**WORK INSTRUCTIONS**.
A. Do these statements agree with the post about joining the noticeboard? Answer yes or no for each, and quote the words of the post that decide it. (i) The writer prefers the longer form. (ii) A publisher insisted that the writer take up the account. (iii) The writer agreed to be a small concern with some reluctance.
B. In the records, replace "icon" with "symbol" in the stretch from the line containing "At what coordinates should I click to accomplish: Toggle" through the line containing "Open a file". Reproduce only those lines and leave everything else unchanged.

---- SUPPLIED TEXT

20 May 2026 · Behind the Scenes

On joining the noticeboard

There is, as of this week, a small account on the internet with my name attached to it.

This is not, by my own measure, a development I expected. I have spent the better part of my writing life resisting the suggestion that an author ought to be available at all hours, in small portions, on a website. I prefer the longer form. I prefer the page that has been thought about. I prefer to be, as far as is possible, the person who turns up only when there is something to say.

Several people whose judgement I trust have pointed out, with great patience, that readers do not live where I live. They live where everyone else lives, which is, increasingly, on a screen with a number of other small concerns competing for the same minute of attention. Eventually, with no publisher to insist on the point for me, I have insisted on it to myself. I have agreed, with some reluctance and a great deal of caveat, to be a small concern.

--------
---- GIVEN RECORDS

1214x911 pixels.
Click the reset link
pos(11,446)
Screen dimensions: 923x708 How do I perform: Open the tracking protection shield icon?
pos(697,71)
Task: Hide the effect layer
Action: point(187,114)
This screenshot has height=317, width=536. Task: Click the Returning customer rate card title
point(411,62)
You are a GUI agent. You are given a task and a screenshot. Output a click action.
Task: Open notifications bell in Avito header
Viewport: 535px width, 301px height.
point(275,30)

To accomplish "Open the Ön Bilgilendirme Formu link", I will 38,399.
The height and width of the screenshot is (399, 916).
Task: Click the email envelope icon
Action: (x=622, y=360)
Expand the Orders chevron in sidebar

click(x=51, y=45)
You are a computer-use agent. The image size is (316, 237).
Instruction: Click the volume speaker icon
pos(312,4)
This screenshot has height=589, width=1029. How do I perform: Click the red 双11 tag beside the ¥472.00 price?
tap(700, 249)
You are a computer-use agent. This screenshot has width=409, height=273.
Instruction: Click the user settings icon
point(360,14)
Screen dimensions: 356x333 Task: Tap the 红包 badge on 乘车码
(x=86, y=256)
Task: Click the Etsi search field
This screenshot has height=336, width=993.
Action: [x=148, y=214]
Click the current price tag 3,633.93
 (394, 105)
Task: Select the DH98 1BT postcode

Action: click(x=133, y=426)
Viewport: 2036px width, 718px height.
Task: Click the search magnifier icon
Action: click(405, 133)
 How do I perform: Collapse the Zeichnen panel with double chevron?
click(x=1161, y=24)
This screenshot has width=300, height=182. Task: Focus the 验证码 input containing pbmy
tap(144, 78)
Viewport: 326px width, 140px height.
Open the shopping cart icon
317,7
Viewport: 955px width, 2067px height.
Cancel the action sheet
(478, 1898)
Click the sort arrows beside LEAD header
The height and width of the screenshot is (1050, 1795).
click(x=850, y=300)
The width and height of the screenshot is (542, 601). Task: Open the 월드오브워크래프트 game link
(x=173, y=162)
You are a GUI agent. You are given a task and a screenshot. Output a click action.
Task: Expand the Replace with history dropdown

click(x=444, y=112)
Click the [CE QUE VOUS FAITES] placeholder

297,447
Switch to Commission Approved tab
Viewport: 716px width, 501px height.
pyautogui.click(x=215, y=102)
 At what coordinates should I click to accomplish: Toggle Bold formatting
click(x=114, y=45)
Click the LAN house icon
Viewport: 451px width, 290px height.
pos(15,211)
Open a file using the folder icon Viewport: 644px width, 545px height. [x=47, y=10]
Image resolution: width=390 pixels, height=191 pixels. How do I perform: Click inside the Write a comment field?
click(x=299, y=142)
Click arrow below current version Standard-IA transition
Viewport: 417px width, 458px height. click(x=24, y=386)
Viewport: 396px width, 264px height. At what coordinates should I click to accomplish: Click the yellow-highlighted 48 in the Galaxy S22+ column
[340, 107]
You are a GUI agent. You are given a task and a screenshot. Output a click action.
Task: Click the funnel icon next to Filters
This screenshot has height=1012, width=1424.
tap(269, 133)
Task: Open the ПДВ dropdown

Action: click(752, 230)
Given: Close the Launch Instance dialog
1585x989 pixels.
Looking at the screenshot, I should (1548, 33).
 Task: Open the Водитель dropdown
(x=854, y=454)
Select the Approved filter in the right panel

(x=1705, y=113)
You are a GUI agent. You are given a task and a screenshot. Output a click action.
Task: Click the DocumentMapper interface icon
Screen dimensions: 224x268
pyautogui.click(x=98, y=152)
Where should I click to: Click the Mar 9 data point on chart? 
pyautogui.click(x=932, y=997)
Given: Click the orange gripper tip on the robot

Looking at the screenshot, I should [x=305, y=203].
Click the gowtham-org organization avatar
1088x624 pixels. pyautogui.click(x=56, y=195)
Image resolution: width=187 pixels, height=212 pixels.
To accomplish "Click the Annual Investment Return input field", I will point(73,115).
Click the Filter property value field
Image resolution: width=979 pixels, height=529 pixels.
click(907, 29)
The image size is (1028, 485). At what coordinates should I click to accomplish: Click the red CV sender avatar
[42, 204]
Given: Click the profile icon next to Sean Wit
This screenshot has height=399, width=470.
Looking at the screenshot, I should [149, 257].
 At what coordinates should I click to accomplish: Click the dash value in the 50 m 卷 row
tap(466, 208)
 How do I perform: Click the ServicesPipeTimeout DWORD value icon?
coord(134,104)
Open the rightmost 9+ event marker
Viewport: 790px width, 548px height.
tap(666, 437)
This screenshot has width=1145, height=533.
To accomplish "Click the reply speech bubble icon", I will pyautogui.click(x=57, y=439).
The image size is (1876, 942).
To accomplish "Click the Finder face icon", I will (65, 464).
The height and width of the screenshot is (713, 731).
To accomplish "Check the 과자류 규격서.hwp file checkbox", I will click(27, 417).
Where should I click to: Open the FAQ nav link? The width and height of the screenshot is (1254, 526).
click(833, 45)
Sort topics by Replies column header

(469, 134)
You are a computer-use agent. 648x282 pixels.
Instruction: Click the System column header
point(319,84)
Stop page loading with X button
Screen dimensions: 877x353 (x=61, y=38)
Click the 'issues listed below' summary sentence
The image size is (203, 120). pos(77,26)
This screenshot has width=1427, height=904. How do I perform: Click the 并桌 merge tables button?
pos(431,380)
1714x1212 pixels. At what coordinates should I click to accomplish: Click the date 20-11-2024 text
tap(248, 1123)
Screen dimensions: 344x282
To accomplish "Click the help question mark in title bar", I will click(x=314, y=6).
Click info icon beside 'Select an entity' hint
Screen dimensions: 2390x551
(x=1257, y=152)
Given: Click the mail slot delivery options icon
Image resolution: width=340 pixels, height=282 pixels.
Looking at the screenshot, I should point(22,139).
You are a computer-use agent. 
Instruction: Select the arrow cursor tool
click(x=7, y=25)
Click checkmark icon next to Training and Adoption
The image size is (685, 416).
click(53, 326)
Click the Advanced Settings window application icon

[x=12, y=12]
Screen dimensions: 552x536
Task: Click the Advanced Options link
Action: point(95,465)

--------

**RESPONSES IN ORDER**.
A.
(i) Yes: "I prefer the longer form."
(ii) No: "with no publisher to insist on the point for me"
(iii) Yes: "I have agreed, with some reluctance and a great deal of caveat, to be a small concern."

B.
 At what coordinates should I click to accomplish: Toggle Bold formatting
click(x=114, y=45)
Click the LAN house symbol
Viewport: 451px width, 290px height.
pos(15,211)
Open a file using the folder symbol Viewport: 644px width, 545px height. [x=47, y=10]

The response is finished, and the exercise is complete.